Bodily autonomy means that your body is your own. It means that you have the right to make decisions about your body and access to the means to carry out those decisions. The latter is key, as a rights-based approach alone does not take into account how race, poverty and class impact different people’s ability to act on their decisions, no matter what’s on the law books. For instance, if you are wealthy and you live somewhere where abortion is restricted, you likely have the means to travel in order to access it elsewhere.
As the reproductive justice movement led by women of colour in the US has established, rights alone don’t mean much if you can’t afford contraception or an abortion. But abortion is just one example of the importance of bodily autonomy. It also takes in queer people's right to sex, Muslim women’s right to wear a hijab or niqab, trans people’s right to healthcare. Legally, rights set the absolute minimum standard for what society deems necessary for a dignified life; they also set the boundaries for how much the government can interfere with your body.
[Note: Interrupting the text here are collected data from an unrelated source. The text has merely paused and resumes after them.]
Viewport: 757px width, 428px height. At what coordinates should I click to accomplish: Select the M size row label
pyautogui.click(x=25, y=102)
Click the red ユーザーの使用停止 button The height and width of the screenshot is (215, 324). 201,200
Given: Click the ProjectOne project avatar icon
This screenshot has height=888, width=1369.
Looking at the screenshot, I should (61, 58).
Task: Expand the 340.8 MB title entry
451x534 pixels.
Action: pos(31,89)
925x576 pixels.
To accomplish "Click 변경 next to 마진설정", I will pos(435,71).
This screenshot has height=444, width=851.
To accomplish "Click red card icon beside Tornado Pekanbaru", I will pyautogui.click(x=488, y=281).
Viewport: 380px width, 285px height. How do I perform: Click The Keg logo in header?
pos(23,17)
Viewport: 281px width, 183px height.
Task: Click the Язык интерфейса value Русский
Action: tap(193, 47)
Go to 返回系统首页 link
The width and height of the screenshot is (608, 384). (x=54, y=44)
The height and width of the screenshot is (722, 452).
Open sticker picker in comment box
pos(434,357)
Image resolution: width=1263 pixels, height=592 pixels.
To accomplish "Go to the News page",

There is no such thing as a single-issue struggle because we do not live single-issue lives.
If feminists can agree that bodily autonomy is non-negotiable when it comes to pregnant women accessing healthcare to terminate a pregnancy and live free from the trauma of forced birth, the logic also applies to trans people accessing the healthcare they need and living free from coercive conversion 'therapy'. This is not a plea for charity. 'My body, my choice' must extend to us all, otherwise all of our respective liberties are at stake.
These allegiances lay bare the controlling intentions of governments seeking to restrict our rights to our own bodies and consequently our lives. The anti-abortion, anti-trans, anti-gay worldview and the legislative strategies that seek to force this worldview upon everyone else are held in the same hands: those of right-wing, power-wielding politicians who are wedded to fixed, white, heteronormative ideals of family, marriage and reproduction from which feminists and queer communities have sought freedom throughout history. It’s no surprise that both anti-abortion and anti-trans campaigns are supported by – and rooted in – ideology shared with organised white supremacy groups, or that the same governments introducing these measures are also enforcing fiercely Islamophobic policy and xenophobic anti-immigration legislation like the Nationality and Borders Act in the UK.
Amid this onslaught, we need all hands on deck to strategise and resist. Feminists in the UK who are enraged by recent US abortion restrictions must look at who else’s bodies are targeted by the governmental assault that’s gaining ground on both sides of the Atlantic. By identifying who will be harmed most when the state gets the final word on what happens to and within our bodies, we will find our strongest allies. As the journalist and writer Jude Doyle has said: "Fire always spreads. Look around you and see what’s already burning."
Our freedom to live free from violence and coercion is a battle between the public and the state, certainly not between cisgender women and trans people. The American writer Audre Lorde taught us that "there is no such thing as a single-issue struggle because we do not live single-issue lives" and it’s time that we stopped compartmentalising our liberation movements as single-issue struggles competing for airtime because our opponents and oppressors are one and the same. We are all in the crosshairs of a rampant power grab on our bodies. Our individual freedoms are contingent on our collective capacity to work together in coalition and defend all bodies from state control.
The most basic foundational principle for a liveable, liberated life is that your body is your own and you get to decide what happens to it. Whether it’s termination or transition, if the state is trying to intervene in anyone’s right to make decisions about their body, there are consequences for all of us.